Ces villes ont connu, après leur abandon, un nombre impressionnant de transformations qui témoignent de l’ampleur des enjeux autour de la terre dans cette région. Les peuples indigènes revendiquent l’Amazonie comme leur terre ancestrale. Mais une partie de ces terres a déjà été exploitée, ce qui a généré de nombreux conflits autour des titres de propriété. Si la Constitution brésilienne protège, depuis 1988, les terres indigènes (appelées «terres démarquées» au Brésil), beaucoup de parcelles sont toujours en cours de démarcation. Les processus juridiques sont extrêmement longs et, à côté de cela, la loi brésilienne contient aussi des mécanismes permettant aux personnes qui ont acquis des terres illégalement d’en devenir propriétaires. Le documentaire raconte l’histoire des luttes indigènes pour inscrire les démarcations dans la loi brésilienne.
Ce documentaire se veut donc un film historique?
Oui, mais c’est une histoire qui n’est pas achevée. Certes, ce droit d’accès a été instauré dans la Constitution, mais il est constamment remis en question par le lobby de l’agroalimentaire. Lequel est extrêmement puissant au Brésil: il finance les campagnes électorales et fait élire, y compris par le biais de la corruption, de nombreux députés ou sénateurs qui sont souvent, par ailleurs, de grands propriétaires terriens. Ce lobby essaye par tous les moyens d’affaiblir l’accès des indigènes à la terre. Et même si aujourd’hui, il y a un gouvernement de gauche au Brésil – dont les écologistes et les indigènes sont une composante importante –, le président Lula cible la croissance du pays, notamment à l’aide du pétrole, et Petrobras – l’entreprise pétrolière brésilienne – tente de s’approprier des terres protégées pour forer en Amazonie. On peut aussi citer les grands travaux étatiques, comme la construction du barrage de Belo Monte, qui a conduit à l’expulsion de dizaines de milliers de personnes indigènes.

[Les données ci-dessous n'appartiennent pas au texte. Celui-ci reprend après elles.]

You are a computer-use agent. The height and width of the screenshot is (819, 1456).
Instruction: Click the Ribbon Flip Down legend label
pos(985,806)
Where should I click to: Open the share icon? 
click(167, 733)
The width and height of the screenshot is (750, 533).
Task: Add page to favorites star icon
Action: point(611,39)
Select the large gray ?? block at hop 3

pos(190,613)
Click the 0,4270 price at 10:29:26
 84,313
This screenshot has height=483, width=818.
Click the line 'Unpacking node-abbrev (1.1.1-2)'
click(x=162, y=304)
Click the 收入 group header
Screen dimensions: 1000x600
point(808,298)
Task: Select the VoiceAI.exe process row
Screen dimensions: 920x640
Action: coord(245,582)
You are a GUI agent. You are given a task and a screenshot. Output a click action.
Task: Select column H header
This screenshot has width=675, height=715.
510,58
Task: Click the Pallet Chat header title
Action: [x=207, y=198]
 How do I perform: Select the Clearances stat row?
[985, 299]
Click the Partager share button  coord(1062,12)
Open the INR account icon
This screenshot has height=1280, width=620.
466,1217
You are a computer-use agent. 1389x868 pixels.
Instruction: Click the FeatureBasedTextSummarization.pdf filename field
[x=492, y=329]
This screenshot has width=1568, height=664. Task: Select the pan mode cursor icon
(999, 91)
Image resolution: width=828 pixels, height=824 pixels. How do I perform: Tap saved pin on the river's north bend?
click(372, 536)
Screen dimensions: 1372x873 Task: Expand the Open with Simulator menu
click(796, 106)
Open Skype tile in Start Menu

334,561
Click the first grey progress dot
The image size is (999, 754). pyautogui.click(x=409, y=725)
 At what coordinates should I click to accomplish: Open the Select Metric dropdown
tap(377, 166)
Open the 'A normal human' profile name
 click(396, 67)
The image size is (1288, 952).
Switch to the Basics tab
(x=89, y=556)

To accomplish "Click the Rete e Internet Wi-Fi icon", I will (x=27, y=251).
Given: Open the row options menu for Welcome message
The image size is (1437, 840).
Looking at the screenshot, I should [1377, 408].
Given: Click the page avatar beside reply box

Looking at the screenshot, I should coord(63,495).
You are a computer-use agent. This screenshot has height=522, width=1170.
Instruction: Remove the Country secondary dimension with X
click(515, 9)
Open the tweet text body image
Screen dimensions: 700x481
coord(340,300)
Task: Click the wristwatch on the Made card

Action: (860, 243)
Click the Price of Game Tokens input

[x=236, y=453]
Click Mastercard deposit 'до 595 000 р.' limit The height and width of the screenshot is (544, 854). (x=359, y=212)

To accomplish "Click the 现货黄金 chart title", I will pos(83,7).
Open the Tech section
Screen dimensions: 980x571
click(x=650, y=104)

Si le film retrace l’histoire de cette lutte, le débat permettra, quant à lui, d’évoquer les enjeux actuels. Quels sont-ils?
Beaucoup de questions restent en suspens. Est-on arrivé à un point de non-retour? Si le déboisement continue, cela aura des conséquences sur le climat international en accélérant le changement climatique. Aujourd’hui, le défi est non seulement d’arrêter de déboiser l’Amazonie, mais aussi de réfléchir à la façon dont les parties déjà déboisées peuvent redevenir de la forêt. Au Brésil comme dans le monde entier, la situation des peuples indigènes est très difficile. L’un de leurs principaux outils de lutte reste le soutien de la communauté internationale. C’est pour cela qu’il est important que le public, et notamment les étudiantes et étudiants, se mobilise pour cet événement. Nous participons en effet toutes et tous de manière indirecte à la déforestation en Amazonie. Cette soirée permettra donc aussi de comprendre ce que peut être notre rôle face à ce problème qui nous concerne.